Could one supersize fit all?

Posted by Marc Hodak on September 30, 2010 under Unintended consequences | Be the First to Comment

McDonald’s wrote the government complaining that the loss ratio guidelines mandated by ObamaCare were uneconomical for their “mini-med” plan, and would force them to drop the plan altogether, which would leave about 30,000 of their hourly employees without health care coverage.

Last week, a senior McDonald’s official informed the Department of Health and Human Services that the restaurant chain’s insurer won’t meet a 2011 requirement to spend at least 80% to 85% of its premium revenue on medical care.

McDonald’s and trade groups say the percentage, called a medical loss ratio, is unrealistic for mini-med plans because of high administrative costs owing to frequent worker turnover, combined with relatively low spending on claims.

Democrats who drafted the health law wanted the requirement to prevent insurers from spending too much on executive salaries, marketing and other costs that they said don’t directly help patients.

McDonald’s move is the latest indication of possible unintended consequences from the health overhaul.
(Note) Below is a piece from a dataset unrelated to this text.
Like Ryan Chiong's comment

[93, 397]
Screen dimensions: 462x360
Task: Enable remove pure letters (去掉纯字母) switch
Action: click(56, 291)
Unintended, perhaps, but not unforeseeable.  The lawmakers were warned that not all policies could economically support an 80% to 85% loss ratio.  But when the term “economically” comes up, congresspersons eyes glaze over, and they simply move on because they can.  “Let the little people worry about the ‘economic’ stuff.  We have financially illiterate voters to cater to, and an innumerate MSM through which to reach them.”

I used to think that Congress truly didn’t intend for “unintended consequences” to occur.  I have long since realized that they either don’t care about those consequences, or they fully intend for them to occur because it will give them a political advantage.  They can create economically unsustainable mandates for insurance carriers, then blame the insurance companies for dropping those lines so their CEO can make a few more bucks.  And the press generally let them get away with that, if not encourages it, because greed is a much easier and better story than economic incompetence.  The average reader doesn’t have to be educated on what greed is.